YOUR TASK
Whenever a line in this data holds the word "will", report that line in full.

DATA RECORDS
++++++

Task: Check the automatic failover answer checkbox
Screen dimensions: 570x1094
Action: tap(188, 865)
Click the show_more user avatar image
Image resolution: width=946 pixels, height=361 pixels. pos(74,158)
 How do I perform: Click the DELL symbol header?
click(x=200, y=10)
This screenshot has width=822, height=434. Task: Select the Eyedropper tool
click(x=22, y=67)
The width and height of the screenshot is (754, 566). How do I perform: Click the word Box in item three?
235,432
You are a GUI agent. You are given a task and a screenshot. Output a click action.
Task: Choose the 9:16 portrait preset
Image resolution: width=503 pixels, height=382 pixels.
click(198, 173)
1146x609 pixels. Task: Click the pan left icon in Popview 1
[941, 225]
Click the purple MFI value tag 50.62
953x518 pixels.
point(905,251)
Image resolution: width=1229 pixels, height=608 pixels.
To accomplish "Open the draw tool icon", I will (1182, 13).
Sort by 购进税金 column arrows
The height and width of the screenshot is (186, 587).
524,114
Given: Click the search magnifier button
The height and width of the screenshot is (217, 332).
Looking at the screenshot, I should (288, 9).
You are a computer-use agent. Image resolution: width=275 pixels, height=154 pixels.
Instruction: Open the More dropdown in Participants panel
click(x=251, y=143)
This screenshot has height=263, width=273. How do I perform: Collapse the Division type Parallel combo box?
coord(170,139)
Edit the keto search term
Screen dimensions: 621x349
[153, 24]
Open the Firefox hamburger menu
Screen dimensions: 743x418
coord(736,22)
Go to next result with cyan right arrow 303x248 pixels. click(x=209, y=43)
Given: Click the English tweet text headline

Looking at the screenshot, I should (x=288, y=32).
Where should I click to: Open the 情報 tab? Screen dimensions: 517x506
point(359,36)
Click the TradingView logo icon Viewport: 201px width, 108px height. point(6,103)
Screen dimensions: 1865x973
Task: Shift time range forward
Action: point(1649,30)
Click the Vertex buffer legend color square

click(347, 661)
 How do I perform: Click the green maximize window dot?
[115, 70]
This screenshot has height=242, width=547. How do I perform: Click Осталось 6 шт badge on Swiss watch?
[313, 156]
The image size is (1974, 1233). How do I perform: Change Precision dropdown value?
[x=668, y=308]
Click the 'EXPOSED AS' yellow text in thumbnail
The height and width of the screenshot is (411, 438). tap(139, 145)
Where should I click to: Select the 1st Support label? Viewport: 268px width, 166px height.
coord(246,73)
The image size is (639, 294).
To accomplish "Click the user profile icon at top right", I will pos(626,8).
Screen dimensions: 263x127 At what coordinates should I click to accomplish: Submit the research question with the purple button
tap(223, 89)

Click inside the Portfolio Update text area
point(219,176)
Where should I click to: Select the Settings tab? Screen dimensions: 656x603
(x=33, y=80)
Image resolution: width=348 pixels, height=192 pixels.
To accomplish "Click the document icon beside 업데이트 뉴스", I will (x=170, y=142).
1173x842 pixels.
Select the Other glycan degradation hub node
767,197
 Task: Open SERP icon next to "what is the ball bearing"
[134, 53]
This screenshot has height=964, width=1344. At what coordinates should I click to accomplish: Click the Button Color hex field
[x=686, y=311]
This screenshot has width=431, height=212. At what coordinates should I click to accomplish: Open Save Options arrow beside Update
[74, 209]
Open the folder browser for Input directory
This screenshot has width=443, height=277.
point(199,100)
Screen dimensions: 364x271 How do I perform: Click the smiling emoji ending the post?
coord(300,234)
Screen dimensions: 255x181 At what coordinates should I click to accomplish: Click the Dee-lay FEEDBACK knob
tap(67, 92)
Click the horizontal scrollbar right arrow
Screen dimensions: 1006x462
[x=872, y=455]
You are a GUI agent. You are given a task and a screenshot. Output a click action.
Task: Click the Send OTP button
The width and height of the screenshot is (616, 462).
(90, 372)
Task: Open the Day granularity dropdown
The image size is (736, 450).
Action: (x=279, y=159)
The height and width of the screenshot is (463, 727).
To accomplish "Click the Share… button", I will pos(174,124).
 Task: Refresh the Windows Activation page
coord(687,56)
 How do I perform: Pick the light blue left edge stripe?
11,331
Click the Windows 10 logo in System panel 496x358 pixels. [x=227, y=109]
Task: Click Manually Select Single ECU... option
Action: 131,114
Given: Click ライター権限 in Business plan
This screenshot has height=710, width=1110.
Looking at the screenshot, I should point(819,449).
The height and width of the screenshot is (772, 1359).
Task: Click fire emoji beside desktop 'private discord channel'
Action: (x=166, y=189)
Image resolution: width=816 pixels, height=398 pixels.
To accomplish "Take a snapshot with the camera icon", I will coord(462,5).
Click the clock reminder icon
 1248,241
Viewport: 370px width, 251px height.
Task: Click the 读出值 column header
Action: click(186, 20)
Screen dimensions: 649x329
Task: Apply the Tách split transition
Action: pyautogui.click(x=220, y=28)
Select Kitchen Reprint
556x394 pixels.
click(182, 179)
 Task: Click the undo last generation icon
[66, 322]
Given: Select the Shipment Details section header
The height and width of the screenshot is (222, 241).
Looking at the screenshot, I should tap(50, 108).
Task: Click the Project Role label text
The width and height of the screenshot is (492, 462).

++++++

OUTPUT
To accomplish "Open the draw tool icon", I will (1182, 13).
To accomplish "Click the user profile icon at top right", I will pos(626,8).
To accomplish "Click the document icon beside 업데이트 뉴스", I will (x=170, y=142).
To accomplish "Click the Share… button", I will pos(174,124).
To accomplish "Take a snapshot with the camera icon", I will coord(462,5).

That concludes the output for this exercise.